Preservation of Liz Christy
As a resident of the Bowery near the Liz Christy Garden, I and my family have enjoyed its beauty for many years of our life in this neighborhood (all thirty of them!). We were greatly dismayed when we first heard of the Avalon Bay construction project on the corner. We knew it would bring unforeseen changes that were not going to be thought about sharply enough to take into account the whole fabric of this community.
Sure enough we find that aspects of the Avalon Bay plan will involve dismantling signature pieces of the Garden (like the oldest trees, the turtle pond, etc.). I’ve already noticed that the new building blocks the sun in the afternoon which will change what can grow there.
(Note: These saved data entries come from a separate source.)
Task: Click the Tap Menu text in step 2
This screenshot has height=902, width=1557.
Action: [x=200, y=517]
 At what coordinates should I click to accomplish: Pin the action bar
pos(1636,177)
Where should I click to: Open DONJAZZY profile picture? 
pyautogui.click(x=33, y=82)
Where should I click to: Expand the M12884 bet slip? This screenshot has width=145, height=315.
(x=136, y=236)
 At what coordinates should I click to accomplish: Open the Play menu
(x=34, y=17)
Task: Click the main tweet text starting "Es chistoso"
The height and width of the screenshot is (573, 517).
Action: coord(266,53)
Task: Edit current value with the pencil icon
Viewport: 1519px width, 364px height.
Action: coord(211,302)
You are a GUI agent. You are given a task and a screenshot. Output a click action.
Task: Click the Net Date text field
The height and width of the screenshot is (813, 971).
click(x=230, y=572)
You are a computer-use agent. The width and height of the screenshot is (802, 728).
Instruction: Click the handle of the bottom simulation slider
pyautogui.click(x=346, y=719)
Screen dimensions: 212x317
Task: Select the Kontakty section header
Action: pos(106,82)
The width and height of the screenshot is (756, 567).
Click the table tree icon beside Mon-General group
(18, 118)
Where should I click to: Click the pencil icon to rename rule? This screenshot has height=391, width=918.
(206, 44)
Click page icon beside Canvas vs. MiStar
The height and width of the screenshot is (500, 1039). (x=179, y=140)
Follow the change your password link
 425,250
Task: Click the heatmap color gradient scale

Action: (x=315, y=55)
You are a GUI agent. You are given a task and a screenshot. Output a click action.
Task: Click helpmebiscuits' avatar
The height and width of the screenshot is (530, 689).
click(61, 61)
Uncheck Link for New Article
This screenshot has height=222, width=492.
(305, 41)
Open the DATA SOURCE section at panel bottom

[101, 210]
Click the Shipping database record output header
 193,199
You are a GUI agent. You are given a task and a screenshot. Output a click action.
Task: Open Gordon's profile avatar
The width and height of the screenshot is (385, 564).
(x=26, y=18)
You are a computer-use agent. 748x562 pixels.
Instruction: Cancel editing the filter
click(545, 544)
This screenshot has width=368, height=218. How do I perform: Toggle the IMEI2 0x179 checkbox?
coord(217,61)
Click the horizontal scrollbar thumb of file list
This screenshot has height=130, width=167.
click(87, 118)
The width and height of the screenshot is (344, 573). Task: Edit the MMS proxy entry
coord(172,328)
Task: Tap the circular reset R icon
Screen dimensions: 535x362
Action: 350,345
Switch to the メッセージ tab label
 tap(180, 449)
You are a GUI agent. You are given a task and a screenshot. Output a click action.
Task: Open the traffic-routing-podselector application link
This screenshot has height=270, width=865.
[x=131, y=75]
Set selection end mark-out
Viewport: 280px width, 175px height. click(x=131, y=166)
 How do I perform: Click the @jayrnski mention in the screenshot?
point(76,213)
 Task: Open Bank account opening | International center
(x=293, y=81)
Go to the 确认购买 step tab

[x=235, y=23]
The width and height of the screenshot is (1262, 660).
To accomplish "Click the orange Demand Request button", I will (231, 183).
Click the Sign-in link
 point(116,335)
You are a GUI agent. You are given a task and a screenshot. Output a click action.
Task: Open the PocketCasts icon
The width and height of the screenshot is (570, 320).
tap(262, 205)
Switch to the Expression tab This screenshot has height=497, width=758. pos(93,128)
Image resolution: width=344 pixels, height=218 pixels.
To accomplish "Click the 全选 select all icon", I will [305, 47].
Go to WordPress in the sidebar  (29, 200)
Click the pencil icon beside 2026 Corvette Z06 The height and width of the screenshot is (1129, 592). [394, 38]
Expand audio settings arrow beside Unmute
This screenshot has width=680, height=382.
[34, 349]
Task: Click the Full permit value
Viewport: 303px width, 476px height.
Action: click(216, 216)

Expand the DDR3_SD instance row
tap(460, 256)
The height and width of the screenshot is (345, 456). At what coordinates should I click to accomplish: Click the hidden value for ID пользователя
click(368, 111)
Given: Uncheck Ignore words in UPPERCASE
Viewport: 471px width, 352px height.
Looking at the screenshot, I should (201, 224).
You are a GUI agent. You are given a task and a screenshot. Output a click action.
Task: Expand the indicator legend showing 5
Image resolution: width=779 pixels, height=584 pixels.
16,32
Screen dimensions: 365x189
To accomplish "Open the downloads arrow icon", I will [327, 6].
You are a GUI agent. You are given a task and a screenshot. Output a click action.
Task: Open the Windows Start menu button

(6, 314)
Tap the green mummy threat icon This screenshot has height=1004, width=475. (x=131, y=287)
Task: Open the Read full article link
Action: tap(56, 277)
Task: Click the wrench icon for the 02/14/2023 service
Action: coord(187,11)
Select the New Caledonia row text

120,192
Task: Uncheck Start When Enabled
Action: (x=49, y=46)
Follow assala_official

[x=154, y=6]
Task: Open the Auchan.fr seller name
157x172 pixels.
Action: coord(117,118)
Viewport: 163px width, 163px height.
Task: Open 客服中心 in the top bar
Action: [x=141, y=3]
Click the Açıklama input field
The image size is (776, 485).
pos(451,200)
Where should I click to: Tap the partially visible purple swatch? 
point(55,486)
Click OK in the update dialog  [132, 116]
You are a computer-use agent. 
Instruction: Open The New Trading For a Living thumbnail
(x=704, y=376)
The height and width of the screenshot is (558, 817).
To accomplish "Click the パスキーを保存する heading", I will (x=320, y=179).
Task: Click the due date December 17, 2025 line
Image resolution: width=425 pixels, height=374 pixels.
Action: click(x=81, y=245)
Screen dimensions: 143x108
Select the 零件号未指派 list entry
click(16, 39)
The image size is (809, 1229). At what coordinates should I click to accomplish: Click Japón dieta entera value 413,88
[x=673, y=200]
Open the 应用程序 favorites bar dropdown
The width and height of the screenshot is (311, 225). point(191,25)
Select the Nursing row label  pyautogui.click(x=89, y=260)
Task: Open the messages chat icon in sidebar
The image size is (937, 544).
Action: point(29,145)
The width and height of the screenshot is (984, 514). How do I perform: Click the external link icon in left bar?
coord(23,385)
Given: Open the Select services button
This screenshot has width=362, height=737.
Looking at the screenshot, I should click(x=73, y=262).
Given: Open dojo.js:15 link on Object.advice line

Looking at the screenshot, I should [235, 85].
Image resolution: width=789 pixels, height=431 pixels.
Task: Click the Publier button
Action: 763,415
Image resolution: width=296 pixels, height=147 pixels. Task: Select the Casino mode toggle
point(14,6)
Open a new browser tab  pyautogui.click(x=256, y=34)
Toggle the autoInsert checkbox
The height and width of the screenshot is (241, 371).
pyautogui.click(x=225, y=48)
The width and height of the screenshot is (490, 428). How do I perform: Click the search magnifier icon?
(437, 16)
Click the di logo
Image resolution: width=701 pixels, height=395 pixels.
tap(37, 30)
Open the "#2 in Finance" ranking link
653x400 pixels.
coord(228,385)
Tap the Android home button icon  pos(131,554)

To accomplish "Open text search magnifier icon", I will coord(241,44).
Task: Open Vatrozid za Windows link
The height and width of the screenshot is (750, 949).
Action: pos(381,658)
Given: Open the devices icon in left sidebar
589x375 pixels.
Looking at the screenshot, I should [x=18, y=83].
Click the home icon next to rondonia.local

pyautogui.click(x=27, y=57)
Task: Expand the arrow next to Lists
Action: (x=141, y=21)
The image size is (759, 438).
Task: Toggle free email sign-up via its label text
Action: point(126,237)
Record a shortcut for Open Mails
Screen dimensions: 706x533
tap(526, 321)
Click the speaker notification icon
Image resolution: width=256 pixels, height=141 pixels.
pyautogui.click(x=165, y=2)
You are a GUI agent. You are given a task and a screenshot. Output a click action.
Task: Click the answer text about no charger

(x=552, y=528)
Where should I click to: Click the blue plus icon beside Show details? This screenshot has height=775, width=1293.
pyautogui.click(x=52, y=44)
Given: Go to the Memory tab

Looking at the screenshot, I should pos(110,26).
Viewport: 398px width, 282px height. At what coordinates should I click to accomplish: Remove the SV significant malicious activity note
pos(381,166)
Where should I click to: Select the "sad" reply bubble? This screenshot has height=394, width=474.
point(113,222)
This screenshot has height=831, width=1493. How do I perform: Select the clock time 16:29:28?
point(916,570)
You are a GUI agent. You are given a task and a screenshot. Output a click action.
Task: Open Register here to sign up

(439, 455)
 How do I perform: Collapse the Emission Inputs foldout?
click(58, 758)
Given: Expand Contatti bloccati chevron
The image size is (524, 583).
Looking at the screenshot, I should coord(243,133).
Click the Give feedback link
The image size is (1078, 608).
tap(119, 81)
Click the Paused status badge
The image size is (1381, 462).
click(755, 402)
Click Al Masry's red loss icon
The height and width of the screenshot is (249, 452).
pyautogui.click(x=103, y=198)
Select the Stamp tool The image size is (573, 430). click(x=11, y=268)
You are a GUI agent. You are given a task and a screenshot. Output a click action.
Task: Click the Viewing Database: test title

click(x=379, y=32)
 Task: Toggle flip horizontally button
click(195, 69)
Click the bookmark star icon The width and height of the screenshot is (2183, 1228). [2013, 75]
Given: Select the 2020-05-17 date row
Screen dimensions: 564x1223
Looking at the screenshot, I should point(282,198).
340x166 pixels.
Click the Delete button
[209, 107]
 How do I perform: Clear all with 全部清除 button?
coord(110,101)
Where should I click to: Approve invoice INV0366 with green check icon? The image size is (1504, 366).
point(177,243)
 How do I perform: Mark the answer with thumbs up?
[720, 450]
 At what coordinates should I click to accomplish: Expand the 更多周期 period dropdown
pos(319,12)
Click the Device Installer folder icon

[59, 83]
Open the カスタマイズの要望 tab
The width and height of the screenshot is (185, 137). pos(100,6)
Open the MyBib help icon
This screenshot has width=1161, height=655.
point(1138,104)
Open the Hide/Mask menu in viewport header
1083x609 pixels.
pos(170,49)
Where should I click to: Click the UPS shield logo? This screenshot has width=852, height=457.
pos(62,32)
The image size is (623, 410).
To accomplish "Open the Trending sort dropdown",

These may seem like small things, but life is made up of small decisions that affect the future ever after.
I get the feeling that this developer has no respect or notion of what this garden represents to the wider community (world- wide in fact). As example: I remember after 9/11 watching parades of dazed and dust covered people walking up the Bowery. As they passed the garden they paused to catch a glimpse of what I assumed to be something tangible to hold onto to counter the horror they had just escaped. People wept.
Compare that history with a developer who wants a picture window into the garden for high end restaurant goers as an “amenity”. No matter that that would completely destroy it as a place of refuge for everyone else.
We are facing rapid and unthought through building in this neighborhood. It is increasingly clear to those of us who have lived and worked here for decades that no one is at the helm of community planning. It has never been more evident that the thinking of this developer and others is guided only by greed.
Preservation of Liz Christy
Many of us vigorously support Parks in carrying out its mandate to protect and preserve Parks land from encroachment by the short sighted aims of for-profit builders.
Not unlike the events on Fifth Avenue, where a group of inwardly focused co-op owners underestimated the value of a hawk to an entire city (and beyond!), the developer of Avalon Christy Place will face enormous grassroots opposition if it attempts to so disrespect the work of long time community residents.
Now more than ever New Yorkers need the reminder that life is still good, hopeful, vibrant with creatures and beauty AND that all of that matters to the people who are charged with the protection of such things. A hawk, a turtle pond, a space of quiet, and a tree that existed before you were born. These are the “little” and correctly humbling antidotes to a city increasingly filled with the confused and the greedy who can forget that they too are temporary residents on an island that had a history before us and (hopefully) a real future ahead of us.